Static Prevails is the second studio album by American rock band Jimmy Eat World, released on July 23, 1996, through Capitol Records. Following the release of the band's self-titled debut album (1994), they signed to Capitol in mid-1995 for further releases. Carrier member Rick Burch replaced bassist Mitch Porter, who left to become a Mormon missionary. Recorded at Sound City in Los Angeles, California, and at Big Fish, in Encinitas, California, Wes Kidd, Mark Trombino, and Jimmy Eat World acted as producers for the album.

Static Prevails saw the band move away from skate punk and pop-punk, and into a more aggressive sound consisting of post-hardcore, emo and punk rock. Preceded by a three-month United States tour, it was promoted with a mini tour of the country, a stint with the Smoking Popes and the Figgs, and a US tour with Sense Field in early 1997. A music video was filmed for "Rockstar", and "Call It in the Air" was released as the lead single in August 1996. The album received mixed reviews from music critics, who mostly commented on the vocals and guitarwork. It has since been viewed as a benchmark for the second wave of emo.
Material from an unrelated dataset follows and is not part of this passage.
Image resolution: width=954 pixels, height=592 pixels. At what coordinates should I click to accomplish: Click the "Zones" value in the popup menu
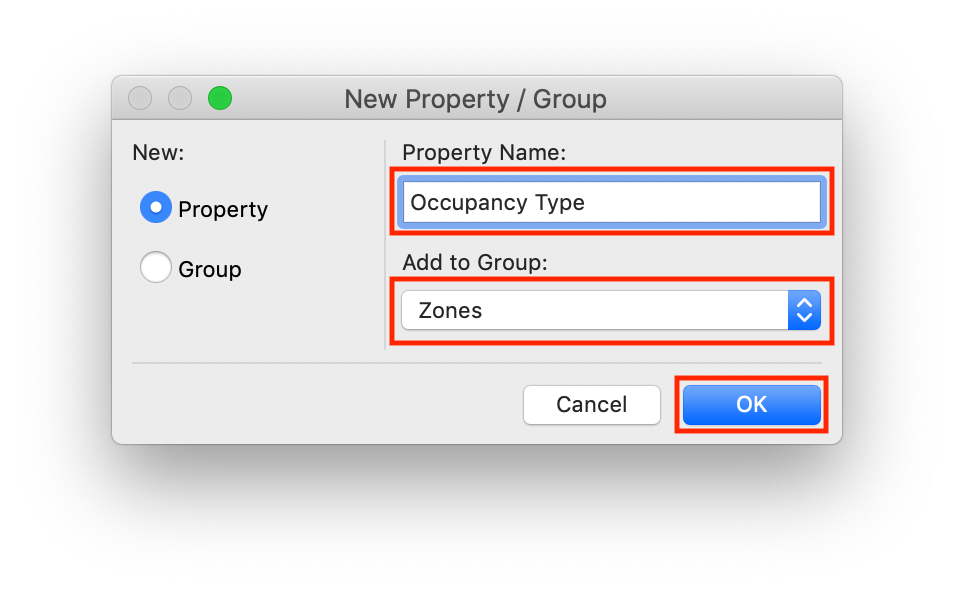point(450,310)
Background and development
Jimmy Eat World released their self-titled debut studio album in 1994, through local label Wooden Blue records. As the members left high school, frontman Jim Adkins was part of a production company with Joel Leibow, co-founder of Wooden Blue. The production company listed itself in Maximumrocknroll guide Book Your Own Fuckin' Life, which assisted bands, promoters, and venues to book shows across the United States. After being contacted by Christie Front Drive for a show, Leibow asked the band to do a split single with Jimmy Eat World. Various major labels contacted the band and asked for a tape of their music. Loren Isreal, a talent scout from Capitol Records went to a show to check out Sense Field; however, the opening act, Christie Front Drive, caught his attention. Isreal asked them if they had new material he could hear, with the band responding by mentioning they had released a split with Jimmy Eat World.
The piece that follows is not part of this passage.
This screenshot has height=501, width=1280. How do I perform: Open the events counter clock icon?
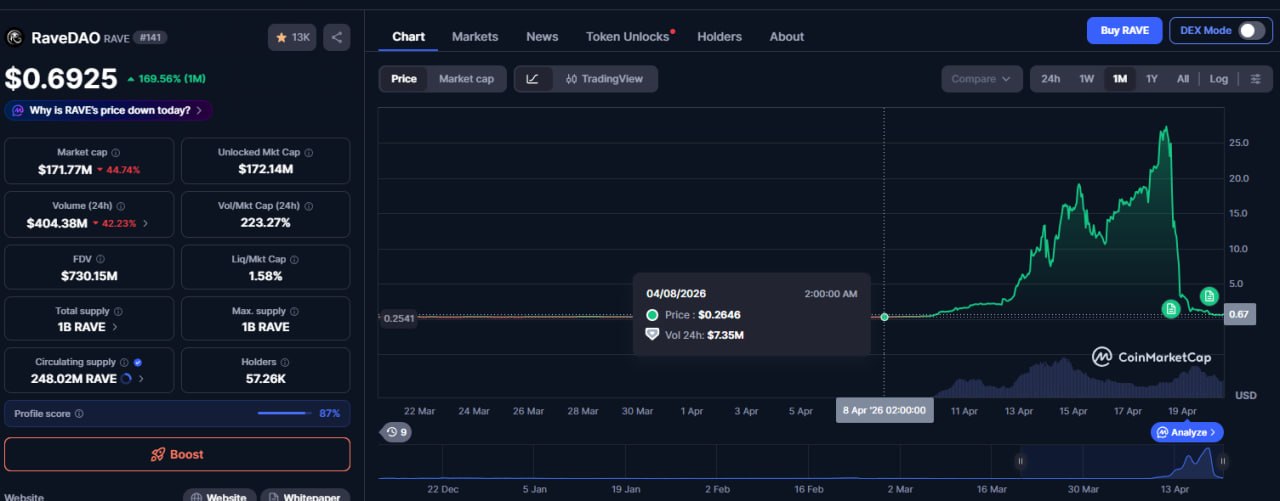click(x=396, y=432)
Sometime later, Jimmy Eat World played a benefit show; a staff member at Capitol was in the audience, and approached them. In mid-1995, they signed a development deal with the label that included one album, with the possibility for six more. As the band did not know any entertainment lawyers, they hired Lind's family attorney to gloss over the contract. Around this time, bassist Mitch Porter became a Mormon missionary at the insistence of his family, and left the band. Carrier bassist Rick Burch, who guitarist Tom Linton had been best friends with since the seventh grade, replaced Porter. Capitol set up the band to record demos for their next album with Jon Auer of the Posies in Seattle, Washington. They then visited Capitol's A&R person Craig Aaronson at his house in Los Angeles, California, where they showed him the demos they had done. Aaronson was discussing the band's songwriting process, which he felt made no sense; Adkins explained they used to write songs as a series of "cool part[s]" one after another.

Recording and production
When Jimmy Eat World was searching for an engineer to record Static Prevails, they came across former Drive Like Jehu member Mark Trombino. The band recorded two songs with him, "Opener" and "77 Satellites", both of which were released through record label An Industry for Outer Space on 7" vinyl. At Capitol's insistence, Jimmy Eat World went to a rehearsal room in Los Angeles, having been told to write some new songs and rewrite others, being guided by a producer they had hired. The band did pre-production at Mind's Eye Digital in Mesa, Arizona, with engineer Larry Elyea. Static Prevails was recorded in 1995 at Sound City in Los Angeles, and at Big Fish in Encinitas, California. While Jimmy Eat World wanted Trombino to produce the album, Capitol insisted on the production duo of Tom Rothrock and Rob Schnapf, who had previously produced for the likes of Foo Fighters and Beck. The label eventually relented, with Jimmy Eat World working with Trombino, and Wes Kidd of labelmates Triple Fast Action; the band were also given a producer credit.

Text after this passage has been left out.